→ WORK INSTRUCTIONS:
Read the listing below. Then repeat it exactly.
═══ INFORMATION ═══
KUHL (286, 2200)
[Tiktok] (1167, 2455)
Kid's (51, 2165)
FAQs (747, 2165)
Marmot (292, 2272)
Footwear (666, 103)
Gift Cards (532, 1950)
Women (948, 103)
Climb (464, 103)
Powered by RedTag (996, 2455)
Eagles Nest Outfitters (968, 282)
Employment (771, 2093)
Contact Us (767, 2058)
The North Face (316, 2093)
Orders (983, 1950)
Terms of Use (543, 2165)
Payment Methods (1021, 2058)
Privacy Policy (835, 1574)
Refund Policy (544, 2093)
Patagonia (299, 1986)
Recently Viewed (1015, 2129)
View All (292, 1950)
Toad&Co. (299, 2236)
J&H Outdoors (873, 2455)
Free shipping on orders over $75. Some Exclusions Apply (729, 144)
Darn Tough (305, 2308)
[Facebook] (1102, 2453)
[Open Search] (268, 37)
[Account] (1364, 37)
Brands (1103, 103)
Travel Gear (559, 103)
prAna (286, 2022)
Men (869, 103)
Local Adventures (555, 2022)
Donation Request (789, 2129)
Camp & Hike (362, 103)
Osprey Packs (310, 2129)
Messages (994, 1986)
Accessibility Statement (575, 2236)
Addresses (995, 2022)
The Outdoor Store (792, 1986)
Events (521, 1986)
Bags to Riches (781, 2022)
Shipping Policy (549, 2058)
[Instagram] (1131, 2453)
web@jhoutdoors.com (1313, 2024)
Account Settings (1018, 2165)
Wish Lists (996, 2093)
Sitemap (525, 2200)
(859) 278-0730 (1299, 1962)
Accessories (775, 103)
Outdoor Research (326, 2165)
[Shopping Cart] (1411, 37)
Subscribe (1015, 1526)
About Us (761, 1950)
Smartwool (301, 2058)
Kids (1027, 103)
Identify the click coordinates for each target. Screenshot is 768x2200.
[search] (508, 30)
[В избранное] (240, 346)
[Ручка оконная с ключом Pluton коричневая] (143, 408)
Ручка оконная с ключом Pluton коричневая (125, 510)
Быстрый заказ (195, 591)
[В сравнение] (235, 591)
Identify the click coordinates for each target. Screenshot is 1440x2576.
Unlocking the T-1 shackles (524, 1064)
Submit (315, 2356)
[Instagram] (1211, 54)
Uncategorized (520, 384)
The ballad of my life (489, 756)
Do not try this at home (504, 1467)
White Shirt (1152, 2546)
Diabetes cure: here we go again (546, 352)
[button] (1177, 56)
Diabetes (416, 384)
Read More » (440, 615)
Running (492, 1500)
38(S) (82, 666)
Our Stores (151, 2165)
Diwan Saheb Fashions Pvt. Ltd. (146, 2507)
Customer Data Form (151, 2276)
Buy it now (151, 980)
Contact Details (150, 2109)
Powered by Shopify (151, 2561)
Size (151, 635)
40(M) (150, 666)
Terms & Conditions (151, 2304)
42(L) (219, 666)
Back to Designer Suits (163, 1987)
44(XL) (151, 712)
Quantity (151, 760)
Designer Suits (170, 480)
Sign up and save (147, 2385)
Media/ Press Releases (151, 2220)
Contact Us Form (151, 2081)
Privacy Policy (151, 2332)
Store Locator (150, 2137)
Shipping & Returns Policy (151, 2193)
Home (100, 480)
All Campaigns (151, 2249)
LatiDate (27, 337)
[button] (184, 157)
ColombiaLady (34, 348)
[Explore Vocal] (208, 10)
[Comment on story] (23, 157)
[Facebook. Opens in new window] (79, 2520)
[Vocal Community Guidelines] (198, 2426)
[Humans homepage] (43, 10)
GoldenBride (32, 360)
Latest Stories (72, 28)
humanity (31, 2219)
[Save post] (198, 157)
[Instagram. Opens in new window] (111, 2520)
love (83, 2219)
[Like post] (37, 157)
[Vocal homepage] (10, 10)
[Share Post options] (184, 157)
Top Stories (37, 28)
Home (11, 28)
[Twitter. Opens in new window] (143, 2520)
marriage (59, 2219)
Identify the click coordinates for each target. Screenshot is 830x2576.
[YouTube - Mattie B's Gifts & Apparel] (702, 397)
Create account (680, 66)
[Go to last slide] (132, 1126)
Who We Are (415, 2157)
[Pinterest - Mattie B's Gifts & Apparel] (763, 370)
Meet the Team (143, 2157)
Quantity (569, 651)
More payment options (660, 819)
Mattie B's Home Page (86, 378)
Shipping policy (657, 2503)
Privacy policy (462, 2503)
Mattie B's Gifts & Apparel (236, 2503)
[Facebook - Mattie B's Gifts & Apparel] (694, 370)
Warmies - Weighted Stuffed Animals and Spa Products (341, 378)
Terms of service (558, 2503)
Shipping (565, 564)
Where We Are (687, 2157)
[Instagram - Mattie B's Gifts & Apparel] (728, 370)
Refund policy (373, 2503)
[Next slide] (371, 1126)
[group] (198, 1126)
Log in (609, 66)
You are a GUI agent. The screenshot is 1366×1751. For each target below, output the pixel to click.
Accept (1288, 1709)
═══
→ ANSWER:
KUHL (286, 2200)
[Tiktok] (1167, 2455)
Kid's (51, 2165)
FAQs (747, 2165)
Marmot (292, 2272)
Footwear (666, 103)
Gift Cards (532, 1950)
Women (948, 103)
Climb (464, 103)
Powered by RedTag (996, 2455)
Eagles Nest Outfitters (968, 282)
Employment (771, 2093)
Contact Us (767, 2058)
The North Face (316, 2093)
Orders (983, 1950)
Terms of Use (543, 2165)
Payment Methods (1021, 2058)
Privacy Policy (835, 1574)
Refund Policy (544, 2093)
Patagonia (299, 1986)
Recently Viewed (1015, 2129)
View All (292, 1950)
Toad&Co. (299, 2236)
J&H Outdoors (873, 2455)
Free shipping on orders over $75. Some Exclusions Apply (729, 144)
Darn Tough (305, 2308)
[Facebook] (1102, 2453)
[Open Search] (268, 37)
[Account] (1364, 37)
Brands (1103, 103)
Travel Gear (559, 103)
prAna (286, 2022)
Men (869, 103)
Local Adventures (555, 2022)
Donation Request (789, 2129)
Camp & Hike (362, 103)
Osprey Packs (310, 2129)
Messages (994, 1986)
Accessibility Statement (575, 2236)
Addresses (995, 2022)
The Outdoor Store (792, 1986)
Events (521, 1986)
Bags to Riches (781, 2022)
Shipping Policy (549, 2058)
[Instagram] (1131, 2453)
web@jhoutdoors.com (1313, 2024)
Account Settings (1018, 2165)
Wish Lists (996, 2093)
Sitemap (525, 2200)
(859) 278-0730 (1299, 1962)
Accessories (775, 103)
Outdoor Research (326, 2165)
[Shopping Cart] (1411, 37)
Subscribe (1015, 1526)
About Us (761, 1950)
Smartwool (301, 2058)
Kids (1027, 103)
Identify the click coordinates for each target. Screenshot is 768x2200.
[search] (508, 30)
[В избранное] (240, 346)
[Ручка оконная с ключом Pluton коричневая] (143, 408)
Ручка оконная с ключом Pluton коричневая (125, 510)
Быстрый заказ (195, 591)
[В сравнение] (235, 591)
Identify the click coordinates for each target. Screenshot is 1440x2576.
Unlocking the T-1 shackles (524, 1064)
Submit (315, 2356)
[Instagram] (1211, 54)
Uncategorized (520, 384)
The ballad of my life (489, 756)
Do not try this at home (504, 1467)
White Shirt (1152, 2546)
Diabetes cure: here we go again (546, 352)
[button] (1177, 56)
Diabetes (416, 384)
Read More » (440, 615)
Running (492, 1500)
38(S) (82, 666)
Our Stores (151, 2165)
Diwan Saheb Fashions Pvt. Ltd. (146, 2507)
Customer Data Form (151, 2276)
Buy it now (151, 980)
Contact Details (150, 2109)
Powered by Shopify (151, 2561)
Size (151, 635)
40(M) (150, 666)
Terms & Conditions (151, 2304)
42(L) (219, 666)
Back to Designer Suits (163, 1987)
44(XL) (151, 712)
Quantity (151, 760)
Designer Suits (170, 480)
Sign up and save (147, 2385)
Media/ Press Releases (151, 2220)
Contact Us Form (151, 2081)
Privacy Policy (151, 2332)
Store Locator (150, 2137)
Shipping & Returns Policy (151, 2193)
Home (100, 480)
All Campaigns (151, 2249)
LatiDate (27, 337)
[button] (184, 157)
ColombiaLady (34, 348)
[Explore Vocal] (208, 10)
[Comment on story] (23, 157)
[Facebook. Opens in new window] (79, 2520)
[Vocal Community Guidelines] (198, 2426)
[Humans homepage] (43, 10)
GoldenBride (32, 360)
Latest Stories (72, 28)
humanity (31, 2219)
[Save post] (198, 157)
[Instagram. Opens in new window] (111, 2520)
love (83, 2219)
[Like post] (37, 157)
[Vocal homepage] (10, 10)
[Share Post options] (184, 157)
Top Stories (37, 28)
Home (11, 28)
[Twitter. Opens in new window] (143, 2520)
marriage (59, 2219)
Identify the click coordinates for each target. Screenshot is 830x2576.
[YouTube - Mattie B's Gifts & Apparel] (702, 397)
Create account (680, 66)
[Go to last slide] (132, 1126)
Who We Are (415, 2157)
[Pinterest - Mattie B's Gifts & Apparel] (763, 370)
Meet the Team (143, 2157)
Quantity (569, 651)
More payment options (660, 819)
Mattie B's Home Page (86, 378)
Shipping policy (657, 2503)
Privacy policy (462, 2503)
Mattie B's Gifts & Apparel (236, 2503)
[Facebook - Mattie B's Gifts & Apparel] (694, 370)
Warmies - Weighted Stuffed Animals and Spa Products (341, 378)
Terms of service (558, 2503)
Shipping (565, 564)
Where We Are (687, 2157)
[Instagram - Mattie B's Gifts & Apparel] (728, 370)
Refund policy (373, 2503)
[Next slide] (371, 1126)
[group] (198, 1126)
Log in (609, 66)
You are a GUI agent. The screenshot is 1366×1751. For each target below, output the pixel to click.
Accept (1288, 1709)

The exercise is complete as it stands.